9.2. Moreover, when a specific question was put against the first accused as to whether he had lodged the complaint Ex.P6 before P.W.15, he denied the same as false. Therefore, when the first accused himself had denied the suggestion of his lodging the complaint, we have no reason
to accept the contention that the first accused would not have committed the offence.
9.3. On the next day of occurrence, the first accused appeared before P.W.1 and has given extra judicial confession admitting the guilt of the commission of offence. On production of the first accused before the Investigating Officer and pursuant to his voluntary statement, the grinding stone was recovered and the same contained the blood stain of the deceased. The same is corroborated by the evidence of the Medical Officer, P.W.6, that the death of the deceased was due to homicidal violence.

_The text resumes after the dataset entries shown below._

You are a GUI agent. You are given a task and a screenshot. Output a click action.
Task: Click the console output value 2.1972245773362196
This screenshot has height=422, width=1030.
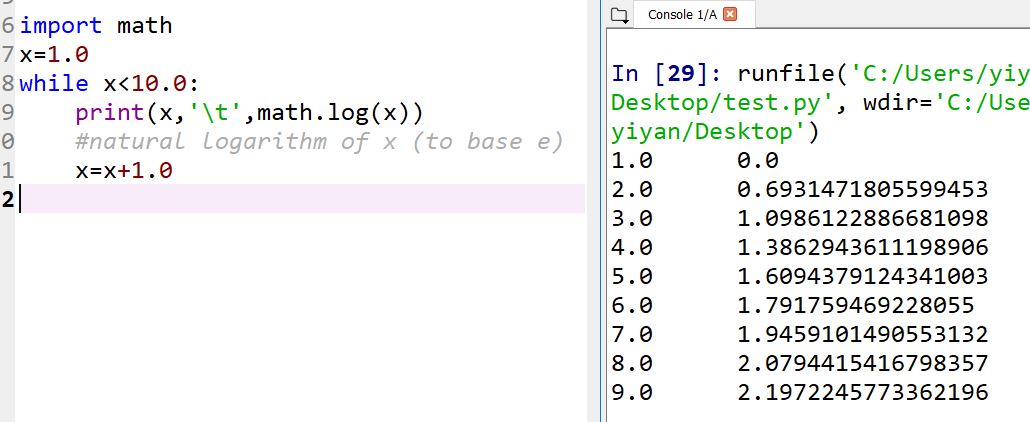click(x=862, y=392)
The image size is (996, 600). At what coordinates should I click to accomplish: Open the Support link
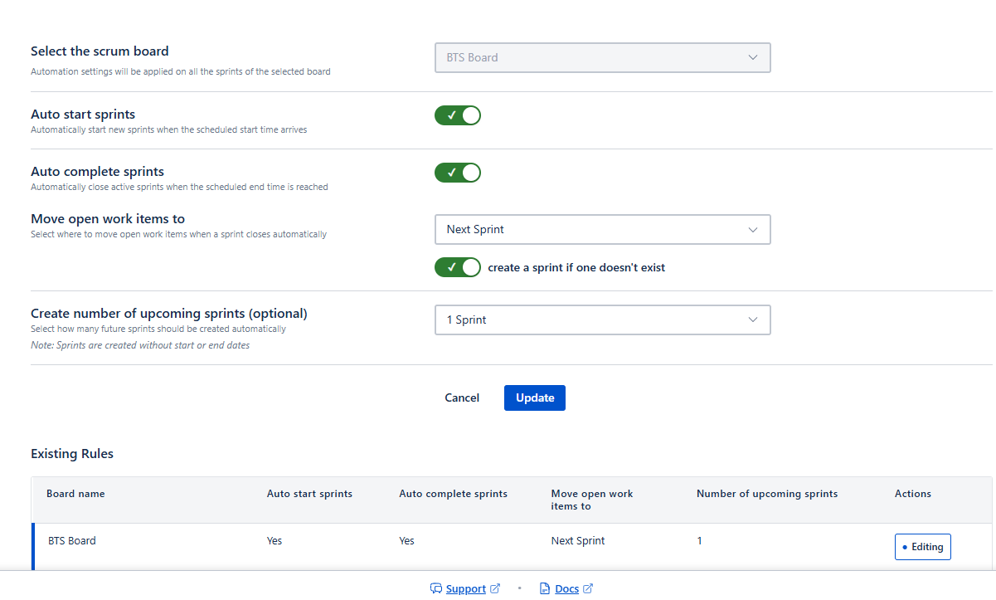point(466,589)
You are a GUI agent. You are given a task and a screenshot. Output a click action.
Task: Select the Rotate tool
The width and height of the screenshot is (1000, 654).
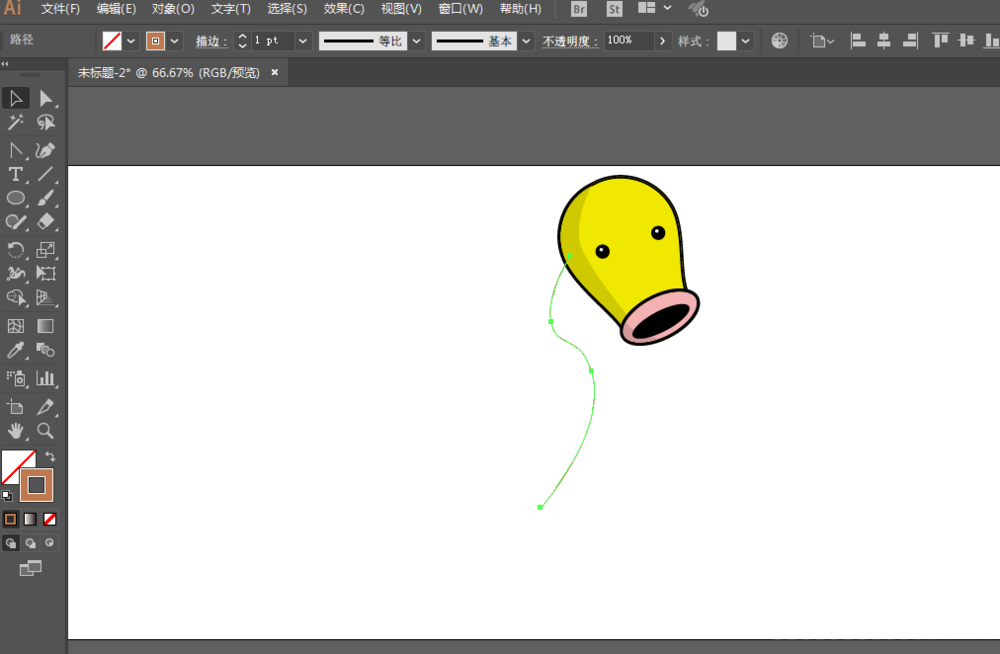[16, 250]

9.4. Even though a contention was raised by the learned counsel for the appellant that the deceased was having illicit intimacy with P.W.12 and therefore, non examination of the husband of P.W.12 is fatal to the case of the prosecution as there is a possibility of the husband of P.W.12 in committing the offence, since the illicit intimacy between the first accused and the second accused has been proved by the evidence of P.Ws.1 to 3 and 10 and the motive has also been clearly established by the prosecution, we do not see any merit in the contention that non examination of the husband of P.W.12 vitiates the case of the prosecution.

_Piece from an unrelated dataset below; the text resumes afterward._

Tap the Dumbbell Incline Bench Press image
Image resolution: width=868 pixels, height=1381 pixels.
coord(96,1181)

9.5. On perusal of the entire materials available on record, we are of the view that the evidence is consistent and reliable leading to an irresistible conclusion that it is only the first accused who has committed the offence and consequently, we are unable to agree with the contentions made on behalf of the first accused. Therefore, we are satisfied that the prosecution has proved its case beyond reasonable doubts and hence, the conviction and sentence of the learned trial judge are confirmed.
In the result, the appeal fails and accordingly, the same is dismissed.
Index : Yes/No (P.D.D.J.) (R.R.J.) Internet : Yes/No 26.3.2008. kpl To The Principal Sessions Judge Cuddalore. P.D.DINAKARAN, J, AND R.REGUPATHI, J. kpl Crl.A.No.1027 of 2007. 26.3.2008.